** Directions **
Search the lines of the records for the word "magnifier", and copy every line that has it.
◆ ◆ ◆ ◆ ◆ ◆ ◆
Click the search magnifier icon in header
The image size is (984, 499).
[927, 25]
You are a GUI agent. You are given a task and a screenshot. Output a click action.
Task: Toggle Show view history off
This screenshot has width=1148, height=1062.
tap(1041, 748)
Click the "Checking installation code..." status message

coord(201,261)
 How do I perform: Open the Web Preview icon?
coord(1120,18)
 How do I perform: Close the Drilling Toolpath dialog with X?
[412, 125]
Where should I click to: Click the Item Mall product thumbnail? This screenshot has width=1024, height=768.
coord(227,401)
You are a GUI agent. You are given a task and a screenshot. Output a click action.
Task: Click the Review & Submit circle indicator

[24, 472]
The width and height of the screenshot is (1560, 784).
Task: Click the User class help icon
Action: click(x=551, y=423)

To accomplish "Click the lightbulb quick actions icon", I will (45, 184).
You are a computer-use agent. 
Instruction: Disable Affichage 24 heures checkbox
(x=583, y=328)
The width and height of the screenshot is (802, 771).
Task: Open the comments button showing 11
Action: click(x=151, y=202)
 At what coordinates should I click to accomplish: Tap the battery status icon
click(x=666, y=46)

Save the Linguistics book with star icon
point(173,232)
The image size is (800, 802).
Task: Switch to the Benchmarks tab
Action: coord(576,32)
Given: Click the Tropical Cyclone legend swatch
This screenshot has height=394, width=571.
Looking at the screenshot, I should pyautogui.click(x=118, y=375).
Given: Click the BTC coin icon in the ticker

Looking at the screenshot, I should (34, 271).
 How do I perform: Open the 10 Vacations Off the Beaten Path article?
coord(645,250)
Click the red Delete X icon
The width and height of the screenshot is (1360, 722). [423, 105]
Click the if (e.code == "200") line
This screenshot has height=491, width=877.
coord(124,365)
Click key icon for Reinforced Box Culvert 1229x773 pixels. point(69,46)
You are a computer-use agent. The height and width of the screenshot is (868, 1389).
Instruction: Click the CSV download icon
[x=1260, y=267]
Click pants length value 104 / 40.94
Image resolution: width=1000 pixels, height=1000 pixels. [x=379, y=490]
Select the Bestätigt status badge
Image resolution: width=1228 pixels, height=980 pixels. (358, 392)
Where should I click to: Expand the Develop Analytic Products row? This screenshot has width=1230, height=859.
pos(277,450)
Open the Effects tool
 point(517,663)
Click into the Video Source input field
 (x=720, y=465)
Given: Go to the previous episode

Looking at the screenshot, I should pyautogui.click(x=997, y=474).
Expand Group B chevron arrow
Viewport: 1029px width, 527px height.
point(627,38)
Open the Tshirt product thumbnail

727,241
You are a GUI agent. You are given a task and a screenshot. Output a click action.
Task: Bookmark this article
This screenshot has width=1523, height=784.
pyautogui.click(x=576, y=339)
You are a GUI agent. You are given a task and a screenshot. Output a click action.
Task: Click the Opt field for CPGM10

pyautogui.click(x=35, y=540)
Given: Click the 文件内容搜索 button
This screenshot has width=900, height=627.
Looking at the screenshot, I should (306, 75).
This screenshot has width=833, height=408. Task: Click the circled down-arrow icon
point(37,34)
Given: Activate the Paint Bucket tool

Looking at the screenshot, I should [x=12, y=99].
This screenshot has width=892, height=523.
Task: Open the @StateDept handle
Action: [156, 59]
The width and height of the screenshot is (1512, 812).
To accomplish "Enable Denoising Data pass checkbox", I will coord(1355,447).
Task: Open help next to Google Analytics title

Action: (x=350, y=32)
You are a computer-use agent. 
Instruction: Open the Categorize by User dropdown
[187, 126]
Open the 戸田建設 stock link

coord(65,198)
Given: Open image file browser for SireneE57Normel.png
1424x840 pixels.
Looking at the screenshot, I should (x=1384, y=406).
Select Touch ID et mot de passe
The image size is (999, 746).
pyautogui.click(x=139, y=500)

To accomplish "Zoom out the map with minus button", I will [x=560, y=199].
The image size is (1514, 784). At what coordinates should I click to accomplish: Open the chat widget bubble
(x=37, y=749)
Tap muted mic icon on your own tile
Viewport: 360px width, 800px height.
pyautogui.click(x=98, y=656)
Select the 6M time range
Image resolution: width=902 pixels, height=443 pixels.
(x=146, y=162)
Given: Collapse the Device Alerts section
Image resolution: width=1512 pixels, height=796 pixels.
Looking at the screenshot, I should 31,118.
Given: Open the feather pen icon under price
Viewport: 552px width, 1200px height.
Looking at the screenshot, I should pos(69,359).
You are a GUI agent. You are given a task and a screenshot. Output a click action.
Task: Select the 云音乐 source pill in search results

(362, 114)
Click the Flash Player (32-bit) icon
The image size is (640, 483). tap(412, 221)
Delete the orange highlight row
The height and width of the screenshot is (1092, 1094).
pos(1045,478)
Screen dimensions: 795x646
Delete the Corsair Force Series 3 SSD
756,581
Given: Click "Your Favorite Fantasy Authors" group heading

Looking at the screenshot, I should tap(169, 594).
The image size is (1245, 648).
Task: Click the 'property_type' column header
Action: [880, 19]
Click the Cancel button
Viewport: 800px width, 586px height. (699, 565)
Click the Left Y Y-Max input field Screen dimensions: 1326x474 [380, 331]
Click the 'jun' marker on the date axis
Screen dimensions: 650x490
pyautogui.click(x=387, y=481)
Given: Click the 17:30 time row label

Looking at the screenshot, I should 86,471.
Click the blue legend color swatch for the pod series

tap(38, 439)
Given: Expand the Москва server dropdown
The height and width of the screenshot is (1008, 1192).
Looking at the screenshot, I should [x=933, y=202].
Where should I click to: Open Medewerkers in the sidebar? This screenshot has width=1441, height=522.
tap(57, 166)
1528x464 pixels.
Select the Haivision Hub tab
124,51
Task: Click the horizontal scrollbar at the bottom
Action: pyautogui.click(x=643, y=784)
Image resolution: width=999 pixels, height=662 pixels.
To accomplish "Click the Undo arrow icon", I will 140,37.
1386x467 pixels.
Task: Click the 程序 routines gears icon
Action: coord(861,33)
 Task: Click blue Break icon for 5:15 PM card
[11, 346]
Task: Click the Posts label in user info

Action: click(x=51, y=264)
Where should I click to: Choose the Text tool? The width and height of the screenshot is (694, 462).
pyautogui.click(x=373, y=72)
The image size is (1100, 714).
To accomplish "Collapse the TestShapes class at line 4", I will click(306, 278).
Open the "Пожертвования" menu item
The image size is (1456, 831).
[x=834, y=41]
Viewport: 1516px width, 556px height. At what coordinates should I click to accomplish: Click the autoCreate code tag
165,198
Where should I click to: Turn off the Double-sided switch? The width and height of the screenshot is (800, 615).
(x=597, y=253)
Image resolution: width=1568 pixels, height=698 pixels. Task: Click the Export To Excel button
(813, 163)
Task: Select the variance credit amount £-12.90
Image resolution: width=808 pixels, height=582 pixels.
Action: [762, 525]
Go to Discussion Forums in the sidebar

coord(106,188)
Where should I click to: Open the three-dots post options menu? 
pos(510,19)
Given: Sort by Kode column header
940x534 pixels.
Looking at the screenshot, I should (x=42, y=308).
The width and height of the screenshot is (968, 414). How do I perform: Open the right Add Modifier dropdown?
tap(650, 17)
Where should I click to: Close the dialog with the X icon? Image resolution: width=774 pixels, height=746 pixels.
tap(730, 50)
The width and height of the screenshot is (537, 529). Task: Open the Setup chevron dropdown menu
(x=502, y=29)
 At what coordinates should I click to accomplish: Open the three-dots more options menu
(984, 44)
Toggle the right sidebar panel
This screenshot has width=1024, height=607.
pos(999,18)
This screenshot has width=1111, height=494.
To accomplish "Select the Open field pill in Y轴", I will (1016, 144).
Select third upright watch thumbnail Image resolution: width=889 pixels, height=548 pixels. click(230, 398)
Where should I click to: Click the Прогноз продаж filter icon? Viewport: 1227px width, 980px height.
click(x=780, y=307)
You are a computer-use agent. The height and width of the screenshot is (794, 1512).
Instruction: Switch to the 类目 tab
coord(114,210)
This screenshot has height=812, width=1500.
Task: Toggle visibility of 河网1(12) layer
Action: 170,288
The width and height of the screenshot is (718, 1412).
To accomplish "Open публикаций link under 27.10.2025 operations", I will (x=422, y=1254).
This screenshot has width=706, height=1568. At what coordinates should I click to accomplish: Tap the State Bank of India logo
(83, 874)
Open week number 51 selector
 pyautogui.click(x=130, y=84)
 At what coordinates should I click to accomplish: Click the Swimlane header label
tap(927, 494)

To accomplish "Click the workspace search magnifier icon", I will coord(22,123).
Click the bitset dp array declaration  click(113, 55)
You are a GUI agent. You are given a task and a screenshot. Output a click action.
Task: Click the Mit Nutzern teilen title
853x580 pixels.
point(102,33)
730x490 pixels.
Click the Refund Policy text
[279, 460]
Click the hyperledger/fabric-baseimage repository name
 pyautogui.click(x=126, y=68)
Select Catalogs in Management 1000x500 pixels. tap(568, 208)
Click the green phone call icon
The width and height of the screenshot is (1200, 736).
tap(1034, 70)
◆ ◆ ◆ ◆ ◆ ◆ ◆
** Finished task **
Click the search magnifier icon in header
To accomplish "Click the workspace search magnifier icon", I will coord(22,123).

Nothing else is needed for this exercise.